The DEP will have until the week of Feb. 22 to either approve the landfill's expansion or send the landfill a pre-denial letter

BY FRANK WILKES LESNEFSKY STAFF WRITER

The state Department of Environmental Protection could make a decision on the Keystone Sanitary Landfill’s proposed 42-year expansion by the end of February.

The landfill’s Phase III expansion moved into the DEP’s final phase of reviews — the technical review phase — April 30, initiating the process that will ultimately decide the controversial expansion’s fate. The DEP reviewed Keystone plans, and on Sept. 8, cited dozens of technical deficiencies, asking for clarification, updates and additional information on more than 60 items in the landfill’s expansion plans. Keystone submitted its initial application for expansion in 2014.

In its deficiency letter to the landfill, the DEP noted deficiencies including Keystone’s contingency plan, facility plan, eventual closure plan, groundwater, odor control and leachate generation.

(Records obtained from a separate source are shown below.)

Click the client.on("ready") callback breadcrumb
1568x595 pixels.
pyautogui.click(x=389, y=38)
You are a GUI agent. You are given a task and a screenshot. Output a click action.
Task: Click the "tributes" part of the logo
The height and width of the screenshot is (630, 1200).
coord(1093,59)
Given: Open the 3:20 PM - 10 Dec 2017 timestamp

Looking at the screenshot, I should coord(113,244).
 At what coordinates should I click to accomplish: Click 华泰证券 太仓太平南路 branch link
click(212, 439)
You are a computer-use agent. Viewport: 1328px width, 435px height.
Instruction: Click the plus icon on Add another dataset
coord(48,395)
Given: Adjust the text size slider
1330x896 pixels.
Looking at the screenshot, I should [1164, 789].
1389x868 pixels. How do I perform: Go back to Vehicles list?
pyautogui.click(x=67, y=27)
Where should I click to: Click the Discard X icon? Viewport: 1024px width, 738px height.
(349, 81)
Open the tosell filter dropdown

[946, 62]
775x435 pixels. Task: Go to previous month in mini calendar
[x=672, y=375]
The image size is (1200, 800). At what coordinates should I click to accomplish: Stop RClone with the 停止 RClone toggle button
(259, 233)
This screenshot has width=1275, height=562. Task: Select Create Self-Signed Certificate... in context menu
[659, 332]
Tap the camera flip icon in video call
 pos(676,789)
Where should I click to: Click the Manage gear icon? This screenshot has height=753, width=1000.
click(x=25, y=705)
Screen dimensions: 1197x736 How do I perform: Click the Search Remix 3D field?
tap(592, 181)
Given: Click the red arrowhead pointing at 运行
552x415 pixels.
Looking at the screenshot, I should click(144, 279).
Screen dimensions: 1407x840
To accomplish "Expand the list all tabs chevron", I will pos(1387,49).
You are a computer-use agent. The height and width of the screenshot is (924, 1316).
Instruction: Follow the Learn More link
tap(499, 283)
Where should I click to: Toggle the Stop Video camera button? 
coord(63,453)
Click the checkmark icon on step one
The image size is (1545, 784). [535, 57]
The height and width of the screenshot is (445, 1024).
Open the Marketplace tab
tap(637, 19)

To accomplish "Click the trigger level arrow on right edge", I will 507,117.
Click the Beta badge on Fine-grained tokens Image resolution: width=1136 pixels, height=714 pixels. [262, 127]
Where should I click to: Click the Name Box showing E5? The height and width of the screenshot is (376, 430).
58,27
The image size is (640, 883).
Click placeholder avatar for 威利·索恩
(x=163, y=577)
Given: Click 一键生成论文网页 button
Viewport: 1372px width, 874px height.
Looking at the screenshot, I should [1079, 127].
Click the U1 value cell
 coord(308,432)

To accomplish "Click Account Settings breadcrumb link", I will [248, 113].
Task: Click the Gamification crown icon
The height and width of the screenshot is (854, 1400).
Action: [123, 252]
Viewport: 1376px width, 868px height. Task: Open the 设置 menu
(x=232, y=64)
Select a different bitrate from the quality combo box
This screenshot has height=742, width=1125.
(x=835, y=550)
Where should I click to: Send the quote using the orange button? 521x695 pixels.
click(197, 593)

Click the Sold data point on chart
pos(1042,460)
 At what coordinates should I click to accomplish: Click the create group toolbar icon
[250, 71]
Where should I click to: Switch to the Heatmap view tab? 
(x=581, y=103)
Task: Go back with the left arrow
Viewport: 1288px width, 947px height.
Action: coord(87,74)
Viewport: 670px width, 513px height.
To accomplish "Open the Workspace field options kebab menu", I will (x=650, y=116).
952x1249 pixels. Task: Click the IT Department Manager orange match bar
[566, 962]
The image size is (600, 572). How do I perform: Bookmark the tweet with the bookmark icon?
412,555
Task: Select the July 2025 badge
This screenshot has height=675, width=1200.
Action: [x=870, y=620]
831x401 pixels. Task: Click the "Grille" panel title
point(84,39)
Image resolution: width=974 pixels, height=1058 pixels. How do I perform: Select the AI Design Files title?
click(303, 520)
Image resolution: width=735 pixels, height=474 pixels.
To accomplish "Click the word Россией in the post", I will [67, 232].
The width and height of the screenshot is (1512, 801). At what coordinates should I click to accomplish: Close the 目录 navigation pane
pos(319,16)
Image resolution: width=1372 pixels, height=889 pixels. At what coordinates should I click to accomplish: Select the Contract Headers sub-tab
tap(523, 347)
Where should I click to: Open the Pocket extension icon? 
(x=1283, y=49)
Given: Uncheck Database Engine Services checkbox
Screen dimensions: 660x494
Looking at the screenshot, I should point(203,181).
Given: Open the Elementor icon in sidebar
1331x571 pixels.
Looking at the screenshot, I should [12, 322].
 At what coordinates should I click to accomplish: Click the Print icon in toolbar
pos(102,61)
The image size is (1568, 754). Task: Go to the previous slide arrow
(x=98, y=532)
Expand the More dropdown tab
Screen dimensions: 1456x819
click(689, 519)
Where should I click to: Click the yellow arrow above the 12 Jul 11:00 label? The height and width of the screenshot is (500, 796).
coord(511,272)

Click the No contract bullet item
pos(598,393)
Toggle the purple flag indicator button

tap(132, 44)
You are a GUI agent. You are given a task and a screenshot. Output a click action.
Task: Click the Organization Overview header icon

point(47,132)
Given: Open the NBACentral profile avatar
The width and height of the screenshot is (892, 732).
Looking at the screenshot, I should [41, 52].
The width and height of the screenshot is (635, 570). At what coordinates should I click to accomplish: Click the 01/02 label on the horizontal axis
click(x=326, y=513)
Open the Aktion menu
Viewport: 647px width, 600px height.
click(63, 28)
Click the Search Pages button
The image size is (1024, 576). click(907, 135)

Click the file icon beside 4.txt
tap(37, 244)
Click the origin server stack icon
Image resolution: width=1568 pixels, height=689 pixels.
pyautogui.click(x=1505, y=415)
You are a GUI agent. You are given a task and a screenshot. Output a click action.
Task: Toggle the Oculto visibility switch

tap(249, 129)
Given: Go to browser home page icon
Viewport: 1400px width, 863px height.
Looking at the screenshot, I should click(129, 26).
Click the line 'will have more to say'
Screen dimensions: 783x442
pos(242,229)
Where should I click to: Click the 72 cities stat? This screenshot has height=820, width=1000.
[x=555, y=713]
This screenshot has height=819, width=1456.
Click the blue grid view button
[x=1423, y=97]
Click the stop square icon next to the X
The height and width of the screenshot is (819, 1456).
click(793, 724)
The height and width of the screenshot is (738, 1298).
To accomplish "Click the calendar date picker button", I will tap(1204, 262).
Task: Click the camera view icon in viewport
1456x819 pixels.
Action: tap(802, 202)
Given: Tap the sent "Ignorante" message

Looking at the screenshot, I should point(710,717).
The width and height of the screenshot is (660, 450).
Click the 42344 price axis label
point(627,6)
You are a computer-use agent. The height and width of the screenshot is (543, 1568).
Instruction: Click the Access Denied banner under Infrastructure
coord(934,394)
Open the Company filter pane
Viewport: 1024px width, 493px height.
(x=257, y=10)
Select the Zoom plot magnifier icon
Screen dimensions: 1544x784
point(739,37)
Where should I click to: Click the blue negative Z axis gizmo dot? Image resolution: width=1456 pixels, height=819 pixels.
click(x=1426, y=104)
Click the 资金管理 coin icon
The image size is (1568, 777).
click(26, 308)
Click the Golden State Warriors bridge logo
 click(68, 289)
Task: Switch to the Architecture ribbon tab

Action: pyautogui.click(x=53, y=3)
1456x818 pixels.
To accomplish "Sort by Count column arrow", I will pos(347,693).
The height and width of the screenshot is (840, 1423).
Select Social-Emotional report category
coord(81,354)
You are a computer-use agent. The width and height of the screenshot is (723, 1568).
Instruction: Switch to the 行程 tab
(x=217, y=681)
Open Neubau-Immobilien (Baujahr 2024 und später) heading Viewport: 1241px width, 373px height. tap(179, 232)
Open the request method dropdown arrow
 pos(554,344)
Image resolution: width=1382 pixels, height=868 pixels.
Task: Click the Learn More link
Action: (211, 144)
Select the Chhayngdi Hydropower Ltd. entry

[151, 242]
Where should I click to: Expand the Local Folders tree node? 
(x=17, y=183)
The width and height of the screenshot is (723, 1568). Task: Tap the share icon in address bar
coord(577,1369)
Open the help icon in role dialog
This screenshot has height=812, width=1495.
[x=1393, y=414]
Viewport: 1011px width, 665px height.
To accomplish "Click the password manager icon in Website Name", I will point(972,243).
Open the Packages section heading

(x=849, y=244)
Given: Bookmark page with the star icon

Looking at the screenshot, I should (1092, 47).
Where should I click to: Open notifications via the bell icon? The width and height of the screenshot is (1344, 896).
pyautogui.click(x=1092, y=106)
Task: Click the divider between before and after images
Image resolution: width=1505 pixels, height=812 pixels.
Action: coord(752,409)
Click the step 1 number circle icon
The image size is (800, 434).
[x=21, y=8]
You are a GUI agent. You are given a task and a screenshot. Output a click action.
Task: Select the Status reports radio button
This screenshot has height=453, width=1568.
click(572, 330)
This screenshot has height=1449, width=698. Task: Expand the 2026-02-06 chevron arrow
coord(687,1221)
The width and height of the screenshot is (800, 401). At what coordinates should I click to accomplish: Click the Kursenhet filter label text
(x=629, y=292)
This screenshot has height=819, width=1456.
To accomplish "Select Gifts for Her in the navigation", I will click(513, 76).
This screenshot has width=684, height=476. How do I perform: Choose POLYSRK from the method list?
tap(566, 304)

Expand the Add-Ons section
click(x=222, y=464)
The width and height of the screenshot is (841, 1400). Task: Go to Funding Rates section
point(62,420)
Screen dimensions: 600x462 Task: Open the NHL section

On Nov. 25, the DEP received Keystone’s 838-page response to the technical deficiency letter, giving the organization 60 business days to review Keystone’s response, DEP spokeswoman Colleen Connolly said in an email. Taking holidays into account, the DEP’s due date will fall during the week of Feb. 22, Connolly said.

Attempts to reach landfill officials were unsuccessful Tuesday.

When the DEP completes its second technical design review, it has two options, according to a landfill fact sheet. If the DEP determines the landfill’s response is sufficient, it will approve the application. If it is insufficient, the landfill will receive a pre-denial letter, giving it another opportunity to respond.

Following the landfill’s response, the DEP would then hold a final technical review and issue a decision within 30 days, according to the fact sheet.

The landfill in Dunmore and Throop would close in 2064, with closure plans including planting grass and other vegetation and offering the land to Throop and Dunmore boroughs as a green-space buffer between the Casey Highway and the towns, according to supplemental information Keystone previously submitted to the DEP.

In total, the 42.41-year expansion would bring in 94,085,925 tons of municipal solid waste, or about 188 billion pounds, according to the landfill’s response. The waste would total 126,496,981 cubic yards, or enough garbage to bury nearly 5,930 professional football fields under 10 feet of trash — high enough to reach the crossbars of the goal posts.

Pat Clark, a leader of anti-landfill expansion grassroots group Friends of Lackawanna, called the landfill’s more than 800-page response “their latest attempt to substitute complexity for sanity.”

“After six years, all this does is magnify how much risk is at hand and how much of our future is at stake,” he said in an emailed statement.

Clark also pointed to the landfill’s location and noted multiple previous revisions to Keystone’s plans due to deficiencies.

“A mega landfill in the middle of a community will never make residents healthier nor improve the environment,” he said. “That fact cannot be changed no matter how many ways you attempt to spin it.”